_DIRECTIONS_
Rewrite the lines from the first one through the line containing "(x=1898, y=469)", switching "Travel" to "Sports" and leaving everything else unchanged.

(Dataset items)
========================

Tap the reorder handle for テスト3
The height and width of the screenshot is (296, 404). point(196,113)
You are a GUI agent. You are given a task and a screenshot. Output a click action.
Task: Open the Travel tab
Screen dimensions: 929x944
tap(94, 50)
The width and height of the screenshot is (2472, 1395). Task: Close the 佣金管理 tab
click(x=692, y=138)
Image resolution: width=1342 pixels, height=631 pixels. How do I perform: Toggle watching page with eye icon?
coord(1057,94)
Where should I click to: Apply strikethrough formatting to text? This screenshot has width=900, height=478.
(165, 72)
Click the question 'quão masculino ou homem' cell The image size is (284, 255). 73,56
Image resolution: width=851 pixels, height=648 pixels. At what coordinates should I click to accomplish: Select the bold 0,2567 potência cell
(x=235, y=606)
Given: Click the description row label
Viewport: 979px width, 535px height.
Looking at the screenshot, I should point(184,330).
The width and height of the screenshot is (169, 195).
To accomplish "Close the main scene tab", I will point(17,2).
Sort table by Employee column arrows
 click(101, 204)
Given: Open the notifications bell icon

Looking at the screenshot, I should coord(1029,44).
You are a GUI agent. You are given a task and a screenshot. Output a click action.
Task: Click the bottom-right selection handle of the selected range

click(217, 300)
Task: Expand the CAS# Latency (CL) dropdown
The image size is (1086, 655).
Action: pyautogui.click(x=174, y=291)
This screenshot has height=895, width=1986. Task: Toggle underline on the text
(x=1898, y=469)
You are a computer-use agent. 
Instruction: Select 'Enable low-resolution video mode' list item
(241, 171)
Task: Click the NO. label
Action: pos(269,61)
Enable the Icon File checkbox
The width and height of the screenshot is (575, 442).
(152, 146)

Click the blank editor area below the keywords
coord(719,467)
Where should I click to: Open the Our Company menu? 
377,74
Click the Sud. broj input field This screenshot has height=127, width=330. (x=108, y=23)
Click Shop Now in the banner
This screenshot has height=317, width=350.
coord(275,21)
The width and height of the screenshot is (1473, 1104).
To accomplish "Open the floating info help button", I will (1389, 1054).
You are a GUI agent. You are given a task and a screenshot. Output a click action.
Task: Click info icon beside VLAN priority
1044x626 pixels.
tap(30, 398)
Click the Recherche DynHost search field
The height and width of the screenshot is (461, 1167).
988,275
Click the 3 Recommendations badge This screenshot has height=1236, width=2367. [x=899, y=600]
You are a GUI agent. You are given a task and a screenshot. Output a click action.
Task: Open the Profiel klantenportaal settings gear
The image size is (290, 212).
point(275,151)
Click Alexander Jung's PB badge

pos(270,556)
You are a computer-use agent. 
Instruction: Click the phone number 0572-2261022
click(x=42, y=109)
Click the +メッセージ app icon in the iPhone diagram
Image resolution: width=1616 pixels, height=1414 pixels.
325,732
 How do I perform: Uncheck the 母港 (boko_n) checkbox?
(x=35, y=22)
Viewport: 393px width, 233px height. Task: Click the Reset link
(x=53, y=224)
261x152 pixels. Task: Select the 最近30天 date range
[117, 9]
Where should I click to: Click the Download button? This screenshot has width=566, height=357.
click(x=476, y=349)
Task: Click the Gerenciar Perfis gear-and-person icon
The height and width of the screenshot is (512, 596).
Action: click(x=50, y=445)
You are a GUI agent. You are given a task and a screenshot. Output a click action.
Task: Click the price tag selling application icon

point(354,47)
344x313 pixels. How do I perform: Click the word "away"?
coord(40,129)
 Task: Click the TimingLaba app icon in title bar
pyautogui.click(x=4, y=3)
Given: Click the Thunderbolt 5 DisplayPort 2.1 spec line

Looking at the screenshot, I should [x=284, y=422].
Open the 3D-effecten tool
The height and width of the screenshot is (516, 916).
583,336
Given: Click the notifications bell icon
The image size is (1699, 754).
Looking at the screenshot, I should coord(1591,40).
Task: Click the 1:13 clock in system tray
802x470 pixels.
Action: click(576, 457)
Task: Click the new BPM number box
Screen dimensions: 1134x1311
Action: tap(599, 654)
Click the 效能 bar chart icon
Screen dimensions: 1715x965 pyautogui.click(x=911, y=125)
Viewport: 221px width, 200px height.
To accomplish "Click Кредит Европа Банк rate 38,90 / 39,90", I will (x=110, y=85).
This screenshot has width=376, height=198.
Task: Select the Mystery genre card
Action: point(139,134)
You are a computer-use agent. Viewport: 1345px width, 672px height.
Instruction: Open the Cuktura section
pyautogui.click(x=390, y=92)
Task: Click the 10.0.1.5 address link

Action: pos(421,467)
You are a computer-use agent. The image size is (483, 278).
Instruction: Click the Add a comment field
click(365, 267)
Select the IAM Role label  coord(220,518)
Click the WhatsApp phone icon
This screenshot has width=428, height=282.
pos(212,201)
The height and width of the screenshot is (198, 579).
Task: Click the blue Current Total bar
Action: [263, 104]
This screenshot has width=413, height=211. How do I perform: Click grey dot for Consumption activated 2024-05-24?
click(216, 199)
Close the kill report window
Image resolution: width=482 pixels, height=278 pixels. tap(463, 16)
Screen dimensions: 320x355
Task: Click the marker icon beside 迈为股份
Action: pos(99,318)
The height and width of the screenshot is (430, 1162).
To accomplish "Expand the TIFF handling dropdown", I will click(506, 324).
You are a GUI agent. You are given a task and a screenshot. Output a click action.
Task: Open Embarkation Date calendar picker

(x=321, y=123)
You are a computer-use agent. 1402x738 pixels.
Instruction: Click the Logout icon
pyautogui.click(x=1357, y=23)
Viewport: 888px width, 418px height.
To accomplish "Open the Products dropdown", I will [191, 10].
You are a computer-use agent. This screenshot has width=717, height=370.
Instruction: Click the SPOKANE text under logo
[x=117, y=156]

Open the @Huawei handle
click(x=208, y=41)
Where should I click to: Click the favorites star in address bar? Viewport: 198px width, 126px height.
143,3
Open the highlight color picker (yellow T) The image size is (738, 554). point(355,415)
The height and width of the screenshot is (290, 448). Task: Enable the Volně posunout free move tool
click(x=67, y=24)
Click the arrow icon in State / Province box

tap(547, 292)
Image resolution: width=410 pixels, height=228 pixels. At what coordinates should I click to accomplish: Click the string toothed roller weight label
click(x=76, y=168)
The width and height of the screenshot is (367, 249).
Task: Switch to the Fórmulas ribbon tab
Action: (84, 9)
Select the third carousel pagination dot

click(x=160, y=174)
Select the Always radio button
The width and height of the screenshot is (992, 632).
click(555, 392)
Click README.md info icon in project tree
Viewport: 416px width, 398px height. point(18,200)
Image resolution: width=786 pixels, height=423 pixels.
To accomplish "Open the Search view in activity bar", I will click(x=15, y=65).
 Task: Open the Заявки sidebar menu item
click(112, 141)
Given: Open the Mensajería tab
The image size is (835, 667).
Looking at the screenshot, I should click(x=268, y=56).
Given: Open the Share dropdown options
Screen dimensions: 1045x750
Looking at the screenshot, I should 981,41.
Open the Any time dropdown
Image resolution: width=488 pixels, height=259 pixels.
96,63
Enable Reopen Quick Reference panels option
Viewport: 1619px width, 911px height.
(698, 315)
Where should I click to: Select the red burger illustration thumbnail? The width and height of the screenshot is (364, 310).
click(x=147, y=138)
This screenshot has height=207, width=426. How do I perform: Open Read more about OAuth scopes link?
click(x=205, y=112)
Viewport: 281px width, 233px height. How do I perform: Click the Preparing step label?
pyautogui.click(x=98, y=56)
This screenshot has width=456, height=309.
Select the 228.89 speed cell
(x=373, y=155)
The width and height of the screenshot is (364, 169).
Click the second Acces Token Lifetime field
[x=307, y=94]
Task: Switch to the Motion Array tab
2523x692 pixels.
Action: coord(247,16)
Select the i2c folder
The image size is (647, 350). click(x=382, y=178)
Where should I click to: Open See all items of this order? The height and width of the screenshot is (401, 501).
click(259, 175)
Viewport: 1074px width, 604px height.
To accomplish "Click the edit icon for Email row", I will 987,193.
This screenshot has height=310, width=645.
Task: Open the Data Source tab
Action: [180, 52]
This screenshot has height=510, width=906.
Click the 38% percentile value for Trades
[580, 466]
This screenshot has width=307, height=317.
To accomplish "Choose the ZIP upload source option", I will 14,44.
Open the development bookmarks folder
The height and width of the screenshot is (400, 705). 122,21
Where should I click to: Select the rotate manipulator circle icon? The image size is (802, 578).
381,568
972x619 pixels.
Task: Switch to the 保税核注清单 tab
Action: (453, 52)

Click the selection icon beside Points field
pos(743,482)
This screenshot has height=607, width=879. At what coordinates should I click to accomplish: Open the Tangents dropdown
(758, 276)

========================

_TASK SOLUTION_
Tap the reorder handle for テスト3
The height and width of the screenshot is (296, 404). point(196,113)
You are a GUI agent. You are given a task and a screenshot. Output a click action.
Task: Open the Sports tab
Screen dimensions: 929x944
tap(94, 50)
The width and height of the screenshot is (2472, 1395). Task: Close the 佣金管理 tab
click(x=692, y=138)
Image resolution: width=1342 pixels, height=631 pixels. How do I perform: Toggle watching page with eye icon?
coord(1057,94)
Where should I click to: Apply strikethrough formatting to text? This screenshot has width=900, height=478.
(165, 72)
Click the question 'quão masculino ou homem' cell The image size is (284, 255). 73,56
Image resolution: width=851 pixels, height=648 pixels. At what coordinates should I click to accomplish: Select the bold 0,2567 potência cell
(x=235, y=606)
Given: Click the description row label
Viewport: 979px width, 535px height.
Looking at the screenshot, I should point(184,330).
The width and height of the screenshot is (169, 195).
To accomplish "Close the main scene tab", I will point(17,2).
Sort table by Employee column arrows
 click(101, 204)
Given: Open the notifications bell icon

Looking at the screenshot, I should coord(1029,44).
You are a GUI agent. You are given a task and a screenshot. Output a click action.
Task: Click the bottom-right selection handle of the selected range

click(217, 300)
Task: Expand the CAS# Latency (CL) dropdown
The image size is (1086, 655).
Action: pyautogui.click(x=174, y=291)
This screenshot has height=895, width=1986. Task: Toggle underline on the text
(x=1898, y=469)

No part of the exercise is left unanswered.